Dia Dois de Novembro

               Era bem cedo quando saí para caminhar com a intenção de ir até o "Campo da Saudade".
               Foi uma caminhada gostosa. A manhã estava fresca; o sol dava rápidos sinais de sua presença, mas logo se recolhia entre as nuvens, dando-me a impressão de que sabia que dia era hoje, e como todos,  buscava acomodar sua saudade.
               Enquanto me dirigia até lá, caminhando num ritmo mais lento, que condizia com as vibrações de meu pensar, ia observando tudo à minha volta.
               Bem em frente à entrada principal do cemitério, viam-se barracas e mais barracas montadas. Nelas, uma enorme opção de flores, entre vasos, arranjos na areia, e flores colhidas há pouco eram oferecidas por um preço competitivo. Também encontrávamos velas, muitas velas, de tamanhos e formas diferentes, e conforme as flores que você adquirisse, e o número de velas que levasse, ganhava-se o fósforo como brinde. Encontrei também uma barraca vendendo plano funerário, no qual por uma mensalidade bem acessível você garante seu enterro com todos os protocolos usuais. Flores, coroas e até cafezinho com bolachas para os “convidados”, de modo a não causar transtorno aos que sobreviverem a você. É... O que não encontramos na modernidade!
               Vaguei silenciosa, por um tempo, entre as barracas. Detinha-me no semblante das pessoas e assim passei boa parte do tempo, conjecturando os sentimentos que lia através dos olhos, expressões da boca, modo de caminhar e até como se moviam ao se dirigirem as barracas e escolherem as flores; ouvia atentamente as conversas dos passantes, admirando-me cada vez mais.
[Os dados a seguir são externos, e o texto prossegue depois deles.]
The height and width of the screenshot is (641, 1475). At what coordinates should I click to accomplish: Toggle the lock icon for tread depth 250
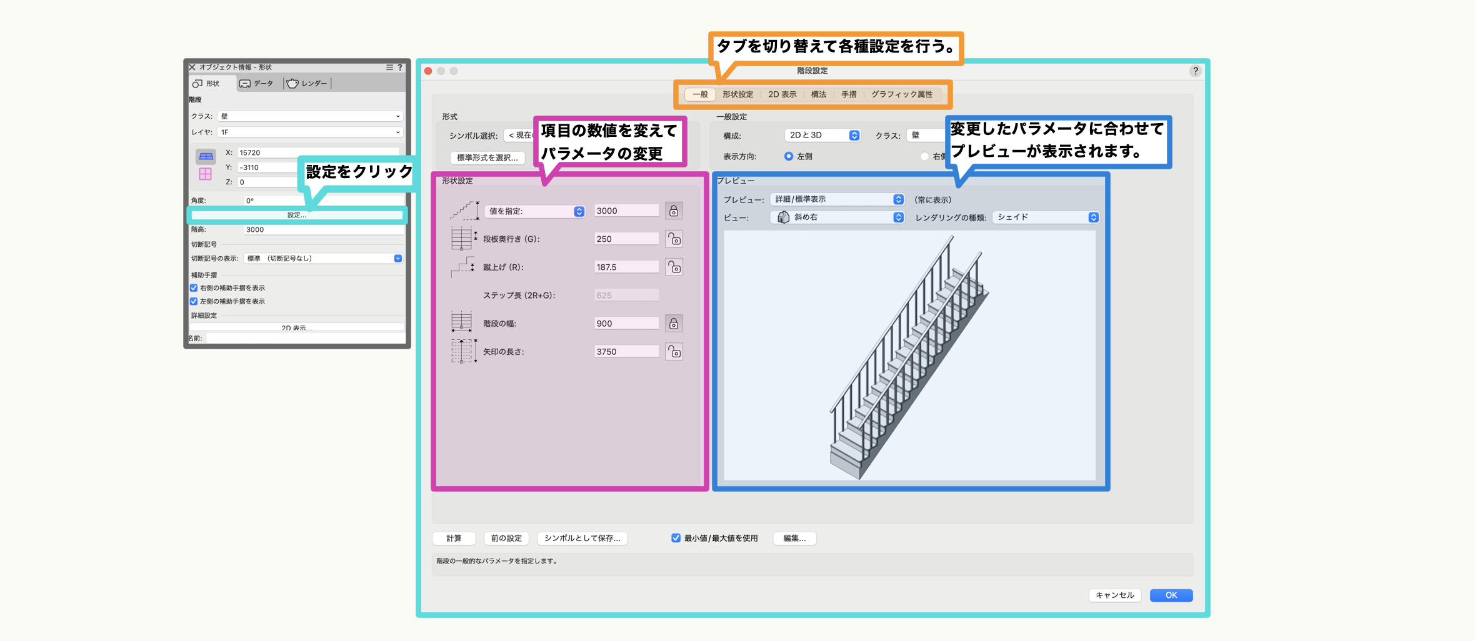point(673,239)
               Ao lado destas, em local nobre, havia uma barraca de pastel. Muito bem arrumada, com acomodações razoavelmente confortáveis e um sem fim de cadeiras para que todos pudessem saborear o pastel de sua preferência com conforto. E estava lotada, não havia uma só cadeira vazia, entre tantas mesinhas esparramadas ao entorno da barraca. Fiquei entretida com esta cena, e sem querer olhei para o relógio. Nove e dez. Já fazia uma hora que eu havia saído de casa, e até me espantei, pois não havia percebido que o tempo havia passado tão ligeiro. Pensei comigo: Essas pessoas devem ter saído de madrugada de casa... Ou não conseguiriam alimentar-se de modo tão voraz a esta hora da manhã.
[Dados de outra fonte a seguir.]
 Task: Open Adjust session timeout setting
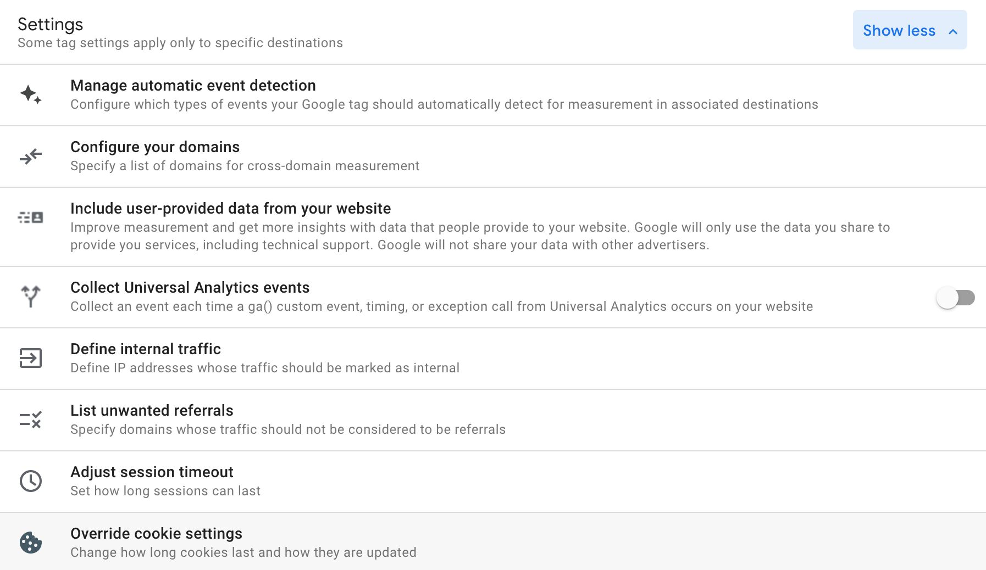[493, 482]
                Dirigi-me a uma das barracas e indaguei sobre o preço das flores. Minha mãe adorava rosas, eram suas flores favoritas e sempre que posso escolho rosas para levar até o jazigo da família. Entretanto, as coisas mudaram muito, e precisamos considerar outros fatores, alem da vontade pura e simples de agradar quem amamos. Por conta da dengue procurei arranjos feitos em areia com esponja. Encontrei crisântemos brancos, lindos, tão viçosos que pareciam estar felizes no local onde se encontravam confinados.
                Assim, escolhi dois deles, comprei as velas maiores que já me davam direito ao fósforo e saí sentindo-me bem acompanhada, pelas emoções suaves que me vinham das flores que carregava entre meus braços.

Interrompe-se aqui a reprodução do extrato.